Remember that the original discussion of specificity versus patterning was not a neurophysiological one. Rather, it was a perceptual one: How does the brain generate a pain percept? It is certainly possible that convergence of "specific" inputs at the level of the spinal cord or higher in the neuraxis generates an integrated pattern of activity that is read by the brain, the product of which is the ultimate percept.

References ...


Clifford Woolf , Children's Hospital Boston

Although many philosophical questions may ultimately be answered by neurobiology—the nature of self-knowledge and free will, for example—generally the two disciplines live in parallel separate universes. My first exposure in the late 1970s to the Specificity versus Pattern Theory debate, repeated endlessly over too many pints of ale at the Jeremy Bentham pub near University College London, was from Pat Wall. He was passionate in his hostility to Specificity, based I think on his philosophical certainty that the Pattern theory was much more intellectually challenging and interesting than "mere fixed telephone lines," and therefore it just had to be correct, a question of neuroaesthetics. However, in the end, facts are our currency and the accumulated data from the last 30 years demonstrate quite conclusively that at the primary afferent level, there is clear specificity. Sensory neuron subtypes display exquisite selectivity in deconvoluting the external work into defined neural representations by virtue of their specialized transduction processes, extracting information about particular aspects of the sensory environment, its intensity, nature, place, and time.
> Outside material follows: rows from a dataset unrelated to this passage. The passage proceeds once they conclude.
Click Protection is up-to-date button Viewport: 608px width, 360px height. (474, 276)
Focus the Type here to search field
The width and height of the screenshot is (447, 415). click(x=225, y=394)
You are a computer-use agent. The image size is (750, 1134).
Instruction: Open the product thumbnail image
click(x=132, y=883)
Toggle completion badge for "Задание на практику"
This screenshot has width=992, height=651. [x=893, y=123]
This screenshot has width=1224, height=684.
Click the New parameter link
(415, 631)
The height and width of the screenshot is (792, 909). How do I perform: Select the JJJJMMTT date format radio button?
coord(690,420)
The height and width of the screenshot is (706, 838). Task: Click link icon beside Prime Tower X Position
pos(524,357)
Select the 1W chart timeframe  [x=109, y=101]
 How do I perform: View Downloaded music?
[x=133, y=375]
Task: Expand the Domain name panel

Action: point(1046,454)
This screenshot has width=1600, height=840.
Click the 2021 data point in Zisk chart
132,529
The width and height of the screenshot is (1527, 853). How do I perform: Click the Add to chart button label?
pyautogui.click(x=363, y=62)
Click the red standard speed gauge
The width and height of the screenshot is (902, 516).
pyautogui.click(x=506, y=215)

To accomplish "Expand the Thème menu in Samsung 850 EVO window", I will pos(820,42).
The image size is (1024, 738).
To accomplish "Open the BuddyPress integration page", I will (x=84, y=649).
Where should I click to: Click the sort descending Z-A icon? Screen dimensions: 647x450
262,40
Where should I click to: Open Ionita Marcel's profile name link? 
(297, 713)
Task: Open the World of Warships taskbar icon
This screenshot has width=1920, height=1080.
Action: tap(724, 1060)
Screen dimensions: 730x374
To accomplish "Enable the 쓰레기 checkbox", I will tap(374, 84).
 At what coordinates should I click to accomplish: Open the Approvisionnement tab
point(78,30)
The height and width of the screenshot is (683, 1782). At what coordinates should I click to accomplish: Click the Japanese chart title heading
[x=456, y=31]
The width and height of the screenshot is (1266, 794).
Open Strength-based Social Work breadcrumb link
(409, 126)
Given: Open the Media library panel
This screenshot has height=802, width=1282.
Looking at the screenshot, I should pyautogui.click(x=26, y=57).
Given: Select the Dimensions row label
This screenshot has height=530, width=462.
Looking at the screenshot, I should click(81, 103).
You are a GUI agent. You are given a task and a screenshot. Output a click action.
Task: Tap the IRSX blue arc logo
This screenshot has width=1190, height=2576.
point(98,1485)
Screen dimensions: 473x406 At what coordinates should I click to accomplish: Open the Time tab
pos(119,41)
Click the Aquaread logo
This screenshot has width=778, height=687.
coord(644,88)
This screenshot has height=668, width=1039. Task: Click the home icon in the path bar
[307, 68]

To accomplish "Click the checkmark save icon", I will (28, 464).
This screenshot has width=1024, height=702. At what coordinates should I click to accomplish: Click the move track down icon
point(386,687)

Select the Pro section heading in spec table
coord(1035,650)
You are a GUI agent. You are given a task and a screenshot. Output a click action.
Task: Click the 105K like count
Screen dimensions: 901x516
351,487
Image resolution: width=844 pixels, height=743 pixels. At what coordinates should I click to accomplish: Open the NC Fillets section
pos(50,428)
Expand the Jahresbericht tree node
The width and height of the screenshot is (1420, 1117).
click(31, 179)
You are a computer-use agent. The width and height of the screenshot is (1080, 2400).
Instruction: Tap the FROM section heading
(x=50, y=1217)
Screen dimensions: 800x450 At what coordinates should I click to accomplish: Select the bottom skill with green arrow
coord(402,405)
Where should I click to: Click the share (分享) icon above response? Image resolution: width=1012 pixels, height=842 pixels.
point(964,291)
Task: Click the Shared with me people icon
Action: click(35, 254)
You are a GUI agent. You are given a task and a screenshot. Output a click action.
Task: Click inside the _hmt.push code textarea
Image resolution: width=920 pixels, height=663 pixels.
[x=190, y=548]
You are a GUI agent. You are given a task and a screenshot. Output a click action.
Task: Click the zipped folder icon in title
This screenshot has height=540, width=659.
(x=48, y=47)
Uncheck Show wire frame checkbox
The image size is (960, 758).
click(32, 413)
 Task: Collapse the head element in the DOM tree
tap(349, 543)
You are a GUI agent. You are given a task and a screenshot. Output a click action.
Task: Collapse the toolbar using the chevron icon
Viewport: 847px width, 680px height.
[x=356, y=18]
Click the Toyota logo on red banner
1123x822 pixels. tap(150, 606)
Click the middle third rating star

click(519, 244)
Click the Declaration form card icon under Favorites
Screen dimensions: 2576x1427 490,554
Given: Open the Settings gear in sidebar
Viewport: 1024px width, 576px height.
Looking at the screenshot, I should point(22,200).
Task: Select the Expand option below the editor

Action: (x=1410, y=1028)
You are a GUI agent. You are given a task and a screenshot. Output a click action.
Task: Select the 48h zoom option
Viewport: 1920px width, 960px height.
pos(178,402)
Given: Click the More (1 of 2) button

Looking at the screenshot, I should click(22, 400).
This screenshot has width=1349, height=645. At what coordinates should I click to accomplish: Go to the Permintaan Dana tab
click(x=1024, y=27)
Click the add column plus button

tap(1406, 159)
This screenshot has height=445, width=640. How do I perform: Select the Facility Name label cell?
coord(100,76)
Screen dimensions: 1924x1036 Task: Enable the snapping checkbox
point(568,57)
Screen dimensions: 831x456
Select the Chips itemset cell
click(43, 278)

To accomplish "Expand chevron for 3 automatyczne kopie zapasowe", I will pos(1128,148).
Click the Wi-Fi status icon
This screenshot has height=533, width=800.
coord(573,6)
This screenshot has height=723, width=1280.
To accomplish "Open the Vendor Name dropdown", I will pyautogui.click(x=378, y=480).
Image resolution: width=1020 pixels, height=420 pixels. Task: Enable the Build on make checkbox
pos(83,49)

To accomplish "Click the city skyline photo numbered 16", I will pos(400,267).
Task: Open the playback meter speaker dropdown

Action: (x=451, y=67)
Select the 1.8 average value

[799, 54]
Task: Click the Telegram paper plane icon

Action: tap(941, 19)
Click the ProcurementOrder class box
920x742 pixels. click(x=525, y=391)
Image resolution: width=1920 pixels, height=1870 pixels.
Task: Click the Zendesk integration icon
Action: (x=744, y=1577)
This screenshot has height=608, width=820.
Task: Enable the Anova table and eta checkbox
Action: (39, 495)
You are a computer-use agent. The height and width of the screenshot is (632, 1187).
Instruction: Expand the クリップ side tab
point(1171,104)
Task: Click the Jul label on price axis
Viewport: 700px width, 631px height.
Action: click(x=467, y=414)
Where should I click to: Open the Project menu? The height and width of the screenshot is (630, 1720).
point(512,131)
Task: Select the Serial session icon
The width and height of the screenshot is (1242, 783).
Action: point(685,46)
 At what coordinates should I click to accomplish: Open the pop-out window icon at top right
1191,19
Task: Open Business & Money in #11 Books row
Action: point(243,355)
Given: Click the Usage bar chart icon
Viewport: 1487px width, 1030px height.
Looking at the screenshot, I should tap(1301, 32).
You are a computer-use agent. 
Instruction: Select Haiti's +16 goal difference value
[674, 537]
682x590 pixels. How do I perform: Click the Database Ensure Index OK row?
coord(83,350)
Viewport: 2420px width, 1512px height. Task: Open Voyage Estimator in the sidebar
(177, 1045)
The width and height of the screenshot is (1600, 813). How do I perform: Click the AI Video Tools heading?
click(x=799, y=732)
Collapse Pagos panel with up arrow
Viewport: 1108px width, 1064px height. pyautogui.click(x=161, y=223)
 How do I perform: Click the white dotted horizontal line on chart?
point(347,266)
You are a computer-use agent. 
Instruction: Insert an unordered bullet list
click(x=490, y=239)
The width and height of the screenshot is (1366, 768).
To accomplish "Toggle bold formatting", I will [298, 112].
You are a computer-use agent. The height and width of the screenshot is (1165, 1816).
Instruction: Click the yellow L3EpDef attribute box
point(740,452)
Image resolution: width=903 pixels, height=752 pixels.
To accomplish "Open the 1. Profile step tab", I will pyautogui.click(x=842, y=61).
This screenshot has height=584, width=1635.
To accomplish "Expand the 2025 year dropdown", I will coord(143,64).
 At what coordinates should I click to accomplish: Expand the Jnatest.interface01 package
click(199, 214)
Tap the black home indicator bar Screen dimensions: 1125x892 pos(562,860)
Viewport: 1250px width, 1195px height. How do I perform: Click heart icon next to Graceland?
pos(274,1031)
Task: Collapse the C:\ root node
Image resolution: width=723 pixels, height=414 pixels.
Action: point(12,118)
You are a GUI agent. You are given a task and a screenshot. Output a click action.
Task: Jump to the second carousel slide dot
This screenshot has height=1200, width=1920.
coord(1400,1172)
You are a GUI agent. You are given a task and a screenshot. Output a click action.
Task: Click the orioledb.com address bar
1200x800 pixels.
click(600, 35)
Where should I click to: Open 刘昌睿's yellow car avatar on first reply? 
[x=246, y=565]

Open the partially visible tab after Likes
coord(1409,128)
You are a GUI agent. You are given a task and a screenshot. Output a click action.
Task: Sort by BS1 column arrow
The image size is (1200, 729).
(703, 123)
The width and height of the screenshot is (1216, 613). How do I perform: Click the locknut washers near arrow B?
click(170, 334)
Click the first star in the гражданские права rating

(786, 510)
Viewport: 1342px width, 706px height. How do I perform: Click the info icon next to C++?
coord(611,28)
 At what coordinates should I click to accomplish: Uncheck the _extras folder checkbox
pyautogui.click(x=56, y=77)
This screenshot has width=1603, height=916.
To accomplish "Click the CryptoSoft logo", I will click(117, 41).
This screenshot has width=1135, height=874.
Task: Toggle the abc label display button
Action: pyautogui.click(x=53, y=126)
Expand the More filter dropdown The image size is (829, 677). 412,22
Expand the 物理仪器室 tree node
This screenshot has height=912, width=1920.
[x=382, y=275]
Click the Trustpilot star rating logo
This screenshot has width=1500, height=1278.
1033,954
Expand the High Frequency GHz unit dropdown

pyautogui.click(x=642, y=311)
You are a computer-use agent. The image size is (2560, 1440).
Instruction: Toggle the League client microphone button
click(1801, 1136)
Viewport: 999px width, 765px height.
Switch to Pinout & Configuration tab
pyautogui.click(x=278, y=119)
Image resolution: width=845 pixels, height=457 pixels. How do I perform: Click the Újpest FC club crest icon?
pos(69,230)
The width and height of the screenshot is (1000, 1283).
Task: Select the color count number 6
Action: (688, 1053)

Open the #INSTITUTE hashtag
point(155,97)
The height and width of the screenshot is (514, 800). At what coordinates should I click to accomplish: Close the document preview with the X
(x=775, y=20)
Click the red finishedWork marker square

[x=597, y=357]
Individual afferents capture enough information from defined stimuli to tempt us to conflate their firing patterns with the sensation generated, leading us into calling them warm, tickle, itch, or pain fibers. However, as Basbaum points out in describing his conversion from the Pattern Theory to the Specificity School, the way in which the CNS represents the sensory information at a systems level and the way in which it is read from neural circuitry as a sensation remains almost a closed book. Is the exquisite specificity engineered in the periphery maintained in the CNS, or is perception the consequence of an interrogation of complex multidimensional information across space and time, the translation of a pattern? Here, due to our lack of data, we can remain, for the moment, philosophical. However, the capacity to silence or activate designated subsets of central neurons, to record activity simultaneously from many neurons in vivo, and the new field of connectomics that will reveal the synaptic wiring diagram of the brain, means that it is only a matter of time before the answer will be revealed. Take your bets. I know mine.